From the opening bell, Tyson was on a mission to destroy Biggs, which he did in seven bloody rounds. In round one, Tyson bloodied Biggs mouth. In the third round Tyson opened a cut over Biggs left eye. In round 7, Tyson dropped Biggs with a left hook.
A wobbly and battered Biggs took a nine-count and tried to go finish the round. Tyson proceeded to drop Biggs with another left. Referee Tony Orlando mercifully waved off the bout at the 2:59 mark. From there, Biggs became a journeyman boxer. He would be ranked as a contender, but never experienced another big payday. Biggs was among the best, but never got another opportunity to fight for a title. He retired in 1998 with a 30-10 record with 20 knockouts.
Those days are long gone and the memories are murky to Biggs.

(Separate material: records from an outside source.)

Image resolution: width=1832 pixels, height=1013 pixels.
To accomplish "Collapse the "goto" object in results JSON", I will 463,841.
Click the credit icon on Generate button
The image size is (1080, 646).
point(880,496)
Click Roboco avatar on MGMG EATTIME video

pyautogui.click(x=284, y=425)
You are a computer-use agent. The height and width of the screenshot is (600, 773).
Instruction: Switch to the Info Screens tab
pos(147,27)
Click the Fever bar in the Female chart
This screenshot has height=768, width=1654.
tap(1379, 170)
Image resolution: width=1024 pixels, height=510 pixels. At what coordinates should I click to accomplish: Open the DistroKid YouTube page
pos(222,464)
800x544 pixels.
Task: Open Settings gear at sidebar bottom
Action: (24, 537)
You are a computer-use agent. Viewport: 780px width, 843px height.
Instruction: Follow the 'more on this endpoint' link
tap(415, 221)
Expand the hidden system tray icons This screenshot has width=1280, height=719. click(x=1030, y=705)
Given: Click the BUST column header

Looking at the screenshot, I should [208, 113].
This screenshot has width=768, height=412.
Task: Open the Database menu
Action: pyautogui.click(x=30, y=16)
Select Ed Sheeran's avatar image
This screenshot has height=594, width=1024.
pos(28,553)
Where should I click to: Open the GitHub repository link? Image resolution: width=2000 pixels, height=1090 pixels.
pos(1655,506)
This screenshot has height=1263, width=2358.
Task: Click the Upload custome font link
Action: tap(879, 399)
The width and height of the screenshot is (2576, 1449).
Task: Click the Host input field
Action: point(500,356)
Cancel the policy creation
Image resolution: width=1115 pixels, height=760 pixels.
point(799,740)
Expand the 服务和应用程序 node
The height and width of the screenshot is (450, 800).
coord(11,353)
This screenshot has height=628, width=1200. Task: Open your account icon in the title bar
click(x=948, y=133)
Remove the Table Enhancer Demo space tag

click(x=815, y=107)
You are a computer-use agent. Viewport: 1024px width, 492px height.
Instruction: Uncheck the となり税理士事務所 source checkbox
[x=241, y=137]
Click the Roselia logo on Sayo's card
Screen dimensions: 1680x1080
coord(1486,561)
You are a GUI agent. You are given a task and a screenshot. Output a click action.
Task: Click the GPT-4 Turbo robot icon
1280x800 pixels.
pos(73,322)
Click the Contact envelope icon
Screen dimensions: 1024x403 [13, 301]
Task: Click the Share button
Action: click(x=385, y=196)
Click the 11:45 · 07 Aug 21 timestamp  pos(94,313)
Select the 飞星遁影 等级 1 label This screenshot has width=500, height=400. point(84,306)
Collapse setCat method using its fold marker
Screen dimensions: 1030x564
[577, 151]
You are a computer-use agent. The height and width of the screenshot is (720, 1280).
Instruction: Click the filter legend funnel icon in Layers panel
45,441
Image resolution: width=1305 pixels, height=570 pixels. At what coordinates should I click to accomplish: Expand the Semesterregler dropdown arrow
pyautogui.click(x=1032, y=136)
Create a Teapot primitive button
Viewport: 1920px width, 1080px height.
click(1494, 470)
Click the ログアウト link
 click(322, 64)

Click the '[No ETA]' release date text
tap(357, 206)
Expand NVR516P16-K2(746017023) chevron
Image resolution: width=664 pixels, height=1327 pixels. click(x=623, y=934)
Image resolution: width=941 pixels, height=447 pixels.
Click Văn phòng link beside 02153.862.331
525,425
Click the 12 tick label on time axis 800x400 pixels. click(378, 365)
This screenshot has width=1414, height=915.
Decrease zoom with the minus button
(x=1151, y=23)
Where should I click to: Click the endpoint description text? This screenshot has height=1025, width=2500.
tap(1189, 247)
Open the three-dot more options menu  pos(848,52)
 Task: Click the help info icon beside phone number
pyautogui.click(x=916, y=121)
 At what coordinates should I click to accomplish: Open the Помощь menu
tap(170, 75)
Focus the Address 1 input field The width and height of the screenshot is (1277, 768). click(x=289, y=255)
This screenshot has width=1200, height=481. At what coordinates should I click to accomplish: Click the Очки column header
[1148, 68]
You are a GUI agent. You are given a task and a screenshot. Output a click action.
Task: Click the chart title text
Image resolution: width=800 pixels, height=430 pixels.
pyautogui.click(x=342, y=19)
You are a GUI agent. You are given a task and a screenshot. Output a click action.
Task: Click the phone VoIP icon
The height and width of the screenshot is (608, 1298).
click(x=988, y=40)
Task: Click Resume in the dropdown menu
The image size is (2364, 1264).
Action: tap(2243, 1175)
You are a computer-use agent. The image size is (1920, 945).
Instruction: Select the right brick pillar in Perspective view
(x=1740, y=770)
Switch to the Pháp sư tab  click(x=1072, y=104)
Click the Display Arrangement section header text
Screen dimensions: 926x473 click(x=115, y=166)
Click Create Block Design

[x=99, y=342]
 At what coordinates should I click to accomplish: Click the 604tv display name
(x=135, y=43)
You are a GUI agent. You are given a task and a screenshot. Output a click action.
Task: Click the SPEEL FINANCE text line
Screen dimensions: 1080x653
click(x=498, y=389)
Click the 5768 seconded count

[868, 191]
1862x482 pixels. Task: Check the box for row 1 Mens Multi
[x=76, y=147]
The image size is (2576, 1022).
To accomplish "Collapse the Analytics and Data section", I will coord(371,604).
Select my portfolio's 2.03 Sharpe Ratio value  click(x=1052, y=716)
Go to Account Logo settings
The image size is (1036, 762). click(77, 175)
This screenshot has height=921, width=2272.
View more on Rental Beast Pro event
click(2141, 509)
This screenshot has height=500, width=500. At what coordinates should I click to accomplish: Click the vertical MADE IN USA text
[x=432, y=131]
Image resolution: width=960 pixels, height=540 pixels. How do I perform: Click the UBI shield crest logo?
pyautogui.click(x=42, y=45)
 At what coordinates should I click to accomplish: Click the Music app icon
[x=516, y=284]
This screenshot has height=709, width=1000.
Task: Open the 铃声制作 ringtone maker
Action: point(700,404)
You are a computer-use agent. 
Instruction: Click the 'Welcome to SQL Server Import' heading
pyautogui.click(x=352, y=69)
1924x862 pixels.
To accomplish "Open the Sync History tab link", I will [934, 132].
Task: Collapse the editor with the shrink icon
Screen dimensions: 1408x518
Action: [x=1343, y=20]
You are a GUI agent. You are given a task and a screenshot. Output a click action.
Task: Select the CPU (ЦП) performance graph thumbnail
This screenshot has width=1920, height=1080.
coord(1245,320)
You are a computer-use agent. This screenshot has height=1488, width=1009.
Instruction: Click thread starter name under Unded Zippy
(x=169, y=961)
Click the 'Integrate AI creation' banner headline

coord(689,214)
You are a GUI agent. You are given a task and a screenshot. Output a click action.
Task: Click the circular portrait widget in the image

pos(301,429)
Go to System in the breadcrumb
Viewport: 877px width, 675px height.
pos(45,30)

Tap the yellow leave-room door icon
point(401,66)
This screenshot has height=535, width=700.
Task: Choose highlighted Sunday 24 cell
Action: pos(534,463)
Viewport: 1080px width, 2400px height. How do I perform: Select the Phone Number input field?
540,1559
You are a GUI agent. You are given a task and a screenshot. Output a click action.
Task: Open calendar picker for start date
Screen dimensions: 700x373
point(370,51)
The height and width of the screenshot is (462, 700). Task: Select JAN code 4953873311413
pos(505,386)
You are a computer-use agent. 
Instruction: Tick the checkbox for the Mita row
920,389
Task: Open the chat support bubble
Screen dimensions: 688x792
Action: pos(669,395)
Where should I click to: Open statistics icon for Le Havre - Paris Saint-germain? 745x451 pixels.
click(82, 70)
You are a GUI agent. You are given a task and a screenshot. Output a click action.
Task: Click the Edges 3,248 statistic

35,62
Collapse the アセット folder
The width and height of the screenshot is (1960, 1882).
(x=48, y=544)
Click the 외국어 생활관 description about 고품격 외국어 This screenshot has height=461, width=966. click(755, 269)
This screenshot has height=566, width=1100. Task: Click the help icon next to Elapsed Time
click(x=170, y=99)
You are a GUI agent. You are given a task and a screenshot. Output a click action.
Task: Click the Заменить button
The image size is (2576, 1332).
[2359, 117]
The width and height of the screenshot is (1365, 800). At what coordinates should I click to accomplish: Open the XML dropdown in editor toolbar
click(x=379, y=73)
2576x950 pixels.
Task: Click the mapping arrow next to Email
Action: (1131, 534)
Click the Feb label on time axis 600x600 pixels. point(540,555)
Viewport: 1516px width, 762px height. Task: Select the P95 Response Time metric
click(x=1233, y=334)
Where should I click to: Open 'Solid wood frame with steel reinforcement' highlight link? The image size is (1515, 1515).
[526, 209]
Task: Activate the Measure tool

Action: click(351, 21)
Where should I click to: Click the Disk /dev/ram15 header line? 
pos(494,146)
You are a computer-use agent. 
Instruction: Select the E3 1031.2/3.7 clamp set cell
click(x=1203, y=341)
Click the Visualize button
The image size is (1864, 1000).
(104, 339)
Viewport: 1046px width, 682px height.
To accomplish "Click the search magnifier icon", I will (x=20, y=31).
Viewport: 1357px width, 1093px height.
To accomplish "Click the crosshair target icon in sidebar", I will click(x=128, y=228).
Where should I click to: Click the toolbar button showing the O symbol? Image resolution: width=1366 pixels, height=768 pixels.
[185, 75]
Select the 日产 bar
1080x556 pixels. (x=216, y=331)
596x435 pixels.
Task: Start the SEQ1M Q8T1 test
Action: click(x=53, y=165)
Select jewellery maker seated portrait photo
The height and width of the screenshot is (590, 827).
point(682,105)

“I had some difficult moments,” said Biggs. “I made some mistakes. I was out there for a time.”
He’s hoping the documentary will help others not to make the same missteps. “Why not do [the documentary?],” Biggs said. “I’ve got a story that can help someone. No one can take away the things that I have accomplished. I’m proud to be an Olympic champion. I fought for the heavyweight championship of the world. There aren’t many people who can say that.”